VfL Wolfsburg nie wygrał żadnego z siedmiu ostatnich meczów ligowych i zamyka wyjazdową tabelę Bundesligi z dorobkiem zaledwie 6 punktów w 10 pojedynkach. Wilki rozpoczęły rundę wiosenną od porażki 2:3 z Eintrachtem we Frankfurcie, później w słabym stylu zremisowały 1:1 z 1.FC Koeln, by w sobotę ulec 0:3 Schalke 04 Gelsenkirchen.
- Można przegrać, ale w nie taki sposób i nie w takim stylu. Nie potrafimy znaleźć odpowiedzi na problemy. Co więcej, w tej chwili nie mamy drużyny i to jest źródło niepowodzeń - kręci głową trener Dieter Hecking, który w ubiegłym sezonie święcił triumfy z podopiecznymi (wicemistrzostwo kraju i Puchar Niemiec).
Po dokonanych przed rozpoczęciem sezonu zmianach kadrowych siłą Wilków była solidna defensywa. Zespół tracił niewiele goli, ale - jak widać - to już przeszłość. Z kolei w przodzie zawodnicy od początku zmagają się z poważnymi kłopotami. W Gelsenkirchen słabo wypadli Nicklas Bendtner i Max Kruse, którzy w ogóle nie spełniają oczekiwań. Zresztą kontuzjowany obecnie Bas Dost również ostatnio nie wyróżnia się na plus.
Największe rozczarowanie kibicom sprawia jednak Julian Draxler. Niemiec miał wypełnić lukę po Kevinie De Bruyne, ale robi to tylko w niewielkim stopniu. Jego dorobek indywidualny w Bundeslidze - 3 gole i 4 asysty - nikogo w Wolfsburgu nie zadowala, a na macierzystej Veltins-Arena Draxler został przyćmiony przez gospodarzy. Gwizdy kibiców gospodarzy nie zmobilizowały go do lepszej gry.
Coraz więcej wskazuje na to, że Wolfsburg nie zakwalifikuje się do Ligi Mistrzów. Trener może jednak spać spokojnie. - Nie mamy pomysłu zmiany trenera, chociaż regres jest większy, niż się spodziewaliśmy. Styl, w jakim przegramy, musi martwić - przyznaje dyrektor sportowy Klaus Allofs, cytowany przez "Bild"

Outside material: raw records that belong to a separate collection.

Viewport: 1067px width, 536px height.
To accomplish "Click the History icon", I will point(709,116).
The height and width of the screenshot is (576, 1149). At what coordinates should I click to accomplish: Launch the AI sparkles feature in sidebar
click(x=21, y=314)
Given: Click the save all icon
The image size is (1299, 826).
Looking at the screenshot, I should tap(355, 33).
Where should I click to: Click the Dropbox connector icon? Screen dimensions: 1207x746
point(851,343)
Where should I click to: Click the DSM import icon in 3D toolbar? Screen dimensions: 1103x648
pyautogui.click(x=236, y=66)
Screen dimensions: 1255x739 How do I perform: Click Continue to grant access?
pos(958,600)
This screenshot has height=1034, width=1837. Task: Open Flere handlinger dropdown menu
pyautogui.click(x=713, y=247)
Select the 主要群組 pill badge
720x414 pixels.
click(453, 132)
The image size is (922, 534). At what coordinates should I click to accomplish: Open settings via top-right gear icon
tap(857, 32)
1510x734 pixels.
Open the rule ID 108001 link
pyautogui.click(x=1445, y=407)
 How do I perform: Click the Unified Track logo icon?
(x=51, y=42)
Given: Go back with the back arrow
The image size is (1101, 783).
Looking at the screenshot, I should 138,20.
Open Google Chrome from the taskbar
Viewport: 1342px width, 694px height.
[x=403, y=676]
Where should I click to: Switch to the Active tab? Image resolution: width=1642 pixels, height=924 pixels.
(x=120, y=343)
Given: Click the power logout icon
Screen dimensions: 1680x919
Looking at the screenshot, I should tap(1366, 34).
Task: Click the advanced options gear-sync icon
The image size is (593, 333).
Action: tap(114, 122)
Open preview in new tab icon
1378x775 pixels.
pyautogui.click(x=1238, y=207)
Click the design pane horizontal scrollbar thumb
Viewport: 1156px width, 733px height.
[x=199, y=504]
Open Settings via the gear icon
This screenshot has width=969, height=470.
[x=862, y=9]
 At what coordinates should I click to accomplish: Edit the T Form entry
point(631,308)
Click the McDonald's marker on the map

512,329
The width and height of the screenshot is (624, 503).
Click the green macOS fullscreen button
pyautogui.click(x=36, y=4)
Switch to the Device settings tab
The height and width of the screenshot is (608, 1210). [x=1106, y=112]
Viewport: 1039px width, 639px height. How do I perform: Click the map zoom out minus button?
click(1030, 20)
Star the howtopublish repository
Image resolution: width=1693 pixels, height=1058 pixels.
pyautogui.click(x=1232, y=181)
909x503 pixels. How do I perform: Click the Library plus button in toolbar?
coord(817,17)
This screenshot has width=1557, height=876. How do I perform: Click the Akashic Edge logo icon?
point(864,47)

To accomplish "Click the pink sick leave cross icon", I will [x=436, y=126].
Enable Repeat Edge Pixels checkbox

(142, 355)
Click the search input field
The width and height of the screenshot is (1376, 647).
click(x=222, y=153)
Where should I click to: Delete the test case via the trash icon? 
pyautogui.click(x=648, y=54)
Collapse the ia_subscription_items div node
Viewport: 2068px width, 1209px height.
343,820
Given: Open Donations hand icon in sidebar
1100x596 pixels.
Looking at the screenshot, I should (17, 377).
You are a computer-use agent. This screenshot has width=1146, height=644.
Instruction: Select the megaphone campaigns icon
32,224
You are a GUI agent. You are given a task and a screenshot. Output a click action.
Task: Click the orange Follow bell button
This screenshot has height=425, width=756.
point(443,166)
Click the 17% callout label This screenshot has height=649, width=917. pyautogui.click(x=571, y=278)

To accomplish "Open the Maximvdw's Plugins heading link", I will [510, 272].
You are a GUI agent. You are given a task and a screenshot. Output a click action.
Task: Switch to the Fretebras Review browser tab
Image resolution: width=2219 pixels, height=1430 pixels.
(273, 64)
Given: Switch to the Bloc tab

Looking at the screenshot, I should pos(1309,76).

Nastroje poprawiłby nieco awans do ćwierćfinału Champions League. W losowaniu par 1/8 VfL miał szczęście i trafił na KAA Gent. W obecnej formie Wilki nie będą jednak faworytami starcia z mistrzem Belgii. Pierwszy mecz zaplanowano już na 17 lutego.
Zobacz wideo: Trener VfB Stuttgart: Tytoń to stabilizator zespołu
{"id":"","title":""}
Źródło: TVP S.A.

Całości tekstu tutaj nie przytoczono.